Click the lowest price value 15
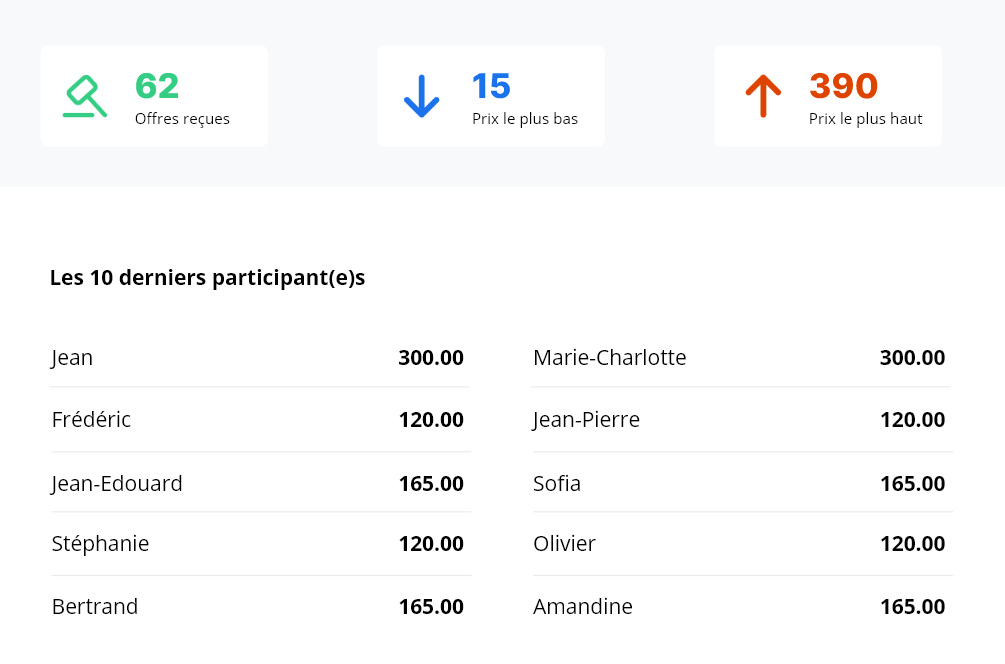 (491, 86)
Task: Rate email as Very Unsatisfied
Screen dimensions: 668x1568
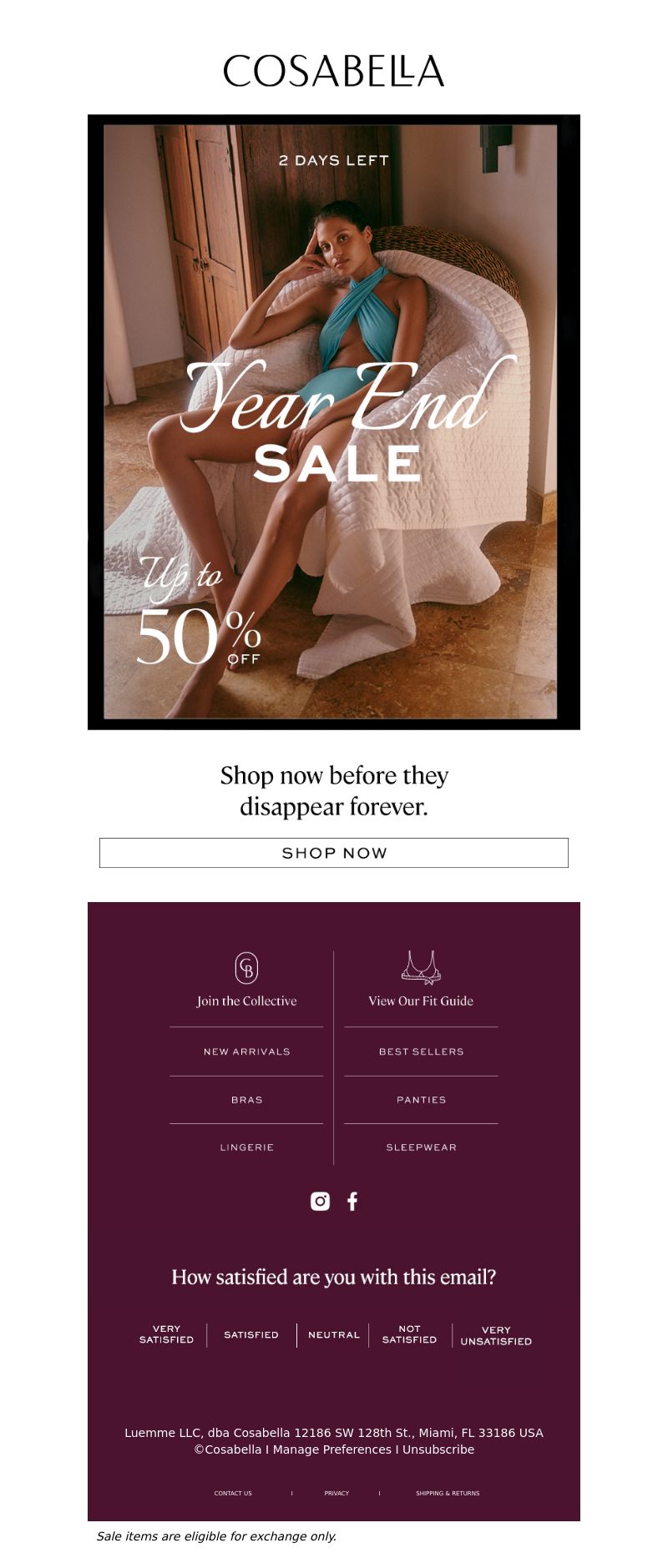Action: 496,1335
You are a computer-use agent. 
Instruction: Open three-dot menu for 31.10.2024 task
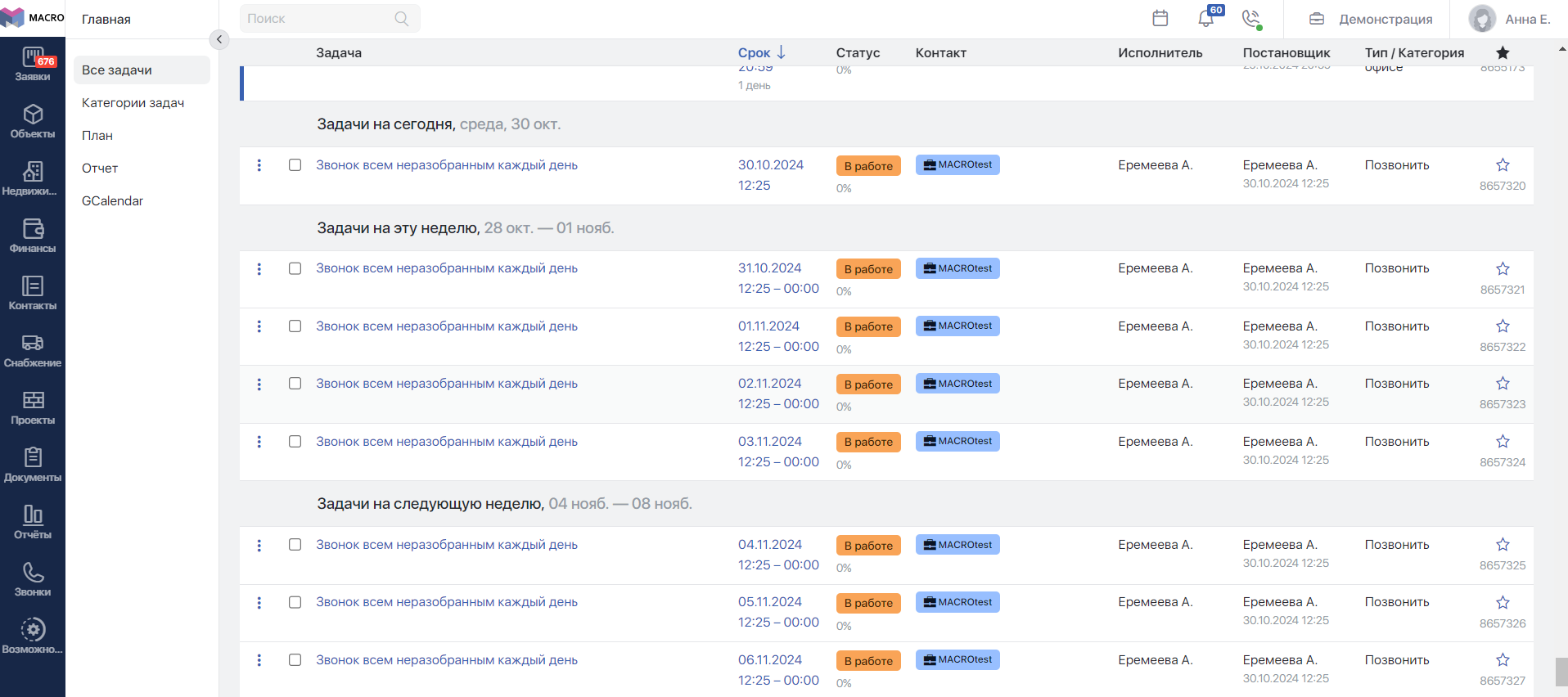(x=259, y=269)
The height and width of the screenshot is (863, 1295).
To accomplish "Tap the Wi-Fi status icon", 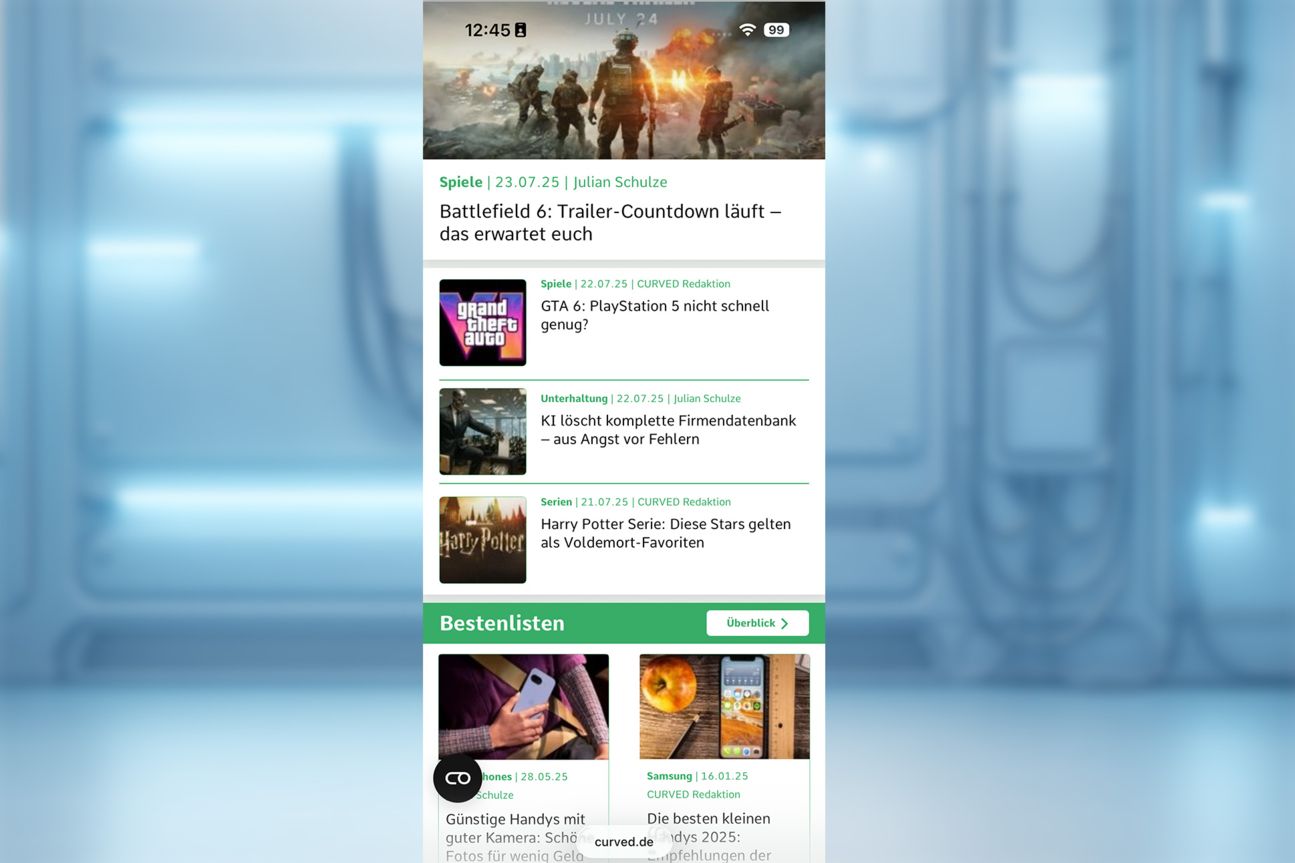I will (x=747, y=30).
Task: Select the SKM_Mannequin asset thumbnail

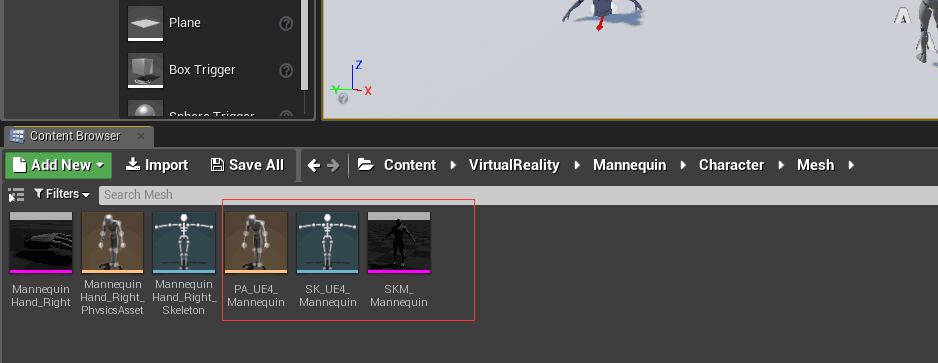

__OBJECTIVE__: Copy the records verbatim from the start through the line containing "(x=259, y=269)", including both ends, and omit the pictures from your answer.

__FINAL RESULT__:
Click the lowest price value 15
 (491, 86)
Task: Rate email as Very Unsatisfied
Screen dimensions: 668x1568
Action: 496,1335
You are a computer-use agent. 
Instruction: Open three-dot menu for 31.10.2024 task
(x=259, y=269)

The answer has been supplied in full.